Problem> Reproduce the items below with every occurrence of "Where should I click to" changed to "Which location should I click to", leaving all other text unchanged.

Entries>
=-=-=-=-=

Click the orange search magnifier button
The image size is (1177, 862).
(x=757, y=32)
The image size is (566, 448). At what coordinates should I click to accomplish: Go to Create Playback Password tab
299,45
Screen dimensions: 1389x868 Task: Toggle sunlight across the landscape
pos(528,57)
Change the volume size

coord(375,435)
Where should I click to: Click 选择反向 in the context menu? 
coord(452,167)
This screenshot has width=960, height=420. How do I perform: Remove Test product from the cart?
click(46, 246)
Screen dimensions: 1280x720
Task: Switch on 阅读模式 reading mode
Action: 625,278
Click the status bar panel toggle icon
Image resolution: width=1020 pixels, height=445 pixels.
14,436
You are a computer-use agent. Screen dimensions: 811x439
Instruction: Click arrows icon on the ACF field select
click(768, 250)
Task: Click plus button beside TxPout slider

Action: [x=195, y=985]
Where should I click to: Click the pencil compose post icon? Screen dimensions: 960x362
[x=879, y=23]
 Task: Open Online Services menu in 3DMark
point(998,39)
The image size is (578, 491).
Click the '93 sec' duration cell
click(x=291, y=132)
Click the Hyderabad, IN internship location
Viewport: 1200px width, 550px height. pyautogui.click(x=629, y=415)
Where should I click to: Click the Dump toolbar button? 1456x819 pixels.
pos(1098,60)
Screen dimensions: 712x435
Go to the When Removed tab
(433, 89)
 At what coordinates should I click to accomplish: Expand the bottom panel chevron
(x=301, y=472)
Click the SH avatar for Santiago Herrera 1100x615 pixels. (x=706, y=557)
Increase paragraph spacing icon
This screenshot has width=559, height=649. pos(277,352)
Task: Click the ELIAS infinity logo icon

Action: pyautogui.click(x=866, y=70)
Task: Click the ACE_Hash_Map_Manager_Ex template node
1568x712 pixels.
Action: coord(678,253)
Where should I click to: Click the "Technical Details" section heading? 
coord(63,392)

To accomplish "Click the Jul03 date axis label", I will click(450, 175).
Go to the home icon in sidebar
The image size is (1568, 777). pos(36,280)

=-=-=-=-=

Exercise result>
Click the orange search magnifier button
The image size is (1177, 862).
(x=757, y=32)
The image size is (566, 448). At what coordinates should I click to accomplish: Go to Create Playback Password tab
299,45
Screen dimensions: 1389x868 Task: Toggle sunlight across the landscape
pos(528,57)
Change the volume size

coord(375,435)
Which location should I click to: Click 选择反向 in the context menu? 
coord(452,167)
This screenshot has width=960, height=420. How do I perform: Remove Test product from the cart?
click(46, 246)
Screen dimensions: 1280x720
Task: Switch on 阅读模式 reading mode
Action: 625,278
Click the status bar panel toggle icon
Image resolution: width=1020 pixels, height=445 pixels.
14,436
You are a computer-use agent. Screen dimensions: 811x439
Instruction: Click arrows icon on the ACF field select
click(768, 250)
Task: Click plus button beside TxPout slider

Action: [x=195, y=985]
Which location should I click to: Click the pencil compose post icon? Screen dimensions: 960x362
[x=879, y=23]
 Task: Open Online Services menu in 3DMark
point(998,39)
The image size is (578, 491).
Click the '93 sec' duration cell
click(x=291, y=132)
Click the Hyderabad, IN internship location
Viewport: 1200px width, 550px height. pyautogui.click(x=629, y=415)
Which location should I click to: Click the Dump toolbar button? 1456x819 pixels.
pos(1098,60)
Screen dimensions: 712x435
Go to the When Removed tab
(433, 89)
 At what coordinates should I click to accomplish: Expand the bottom panel chevron
(x=301, y=472)
Click the SH avatar for Santiago Herrera 1100x615 pixels. (x=706, y=557)
Increase paragraph spacing icon
This screenshot has width=559, height=649. pos(277,352)
Task: Click the ELIAS infinity logo icon

Action: pyautogui.click(x=866, y=70)
Task: Click the ACE_Hash_Map_Manager_Ex template node
1568x712 pixels.
Action: coord(678,253)
Which location should I click to: Click the "Technical Details" section heading? 
coord(63,392)

To accomplish "Click the Jul03 date axis label", I will click(450, 175).
Go to the home icon in sidebar
The image size is (1568, 777). pos(36,280)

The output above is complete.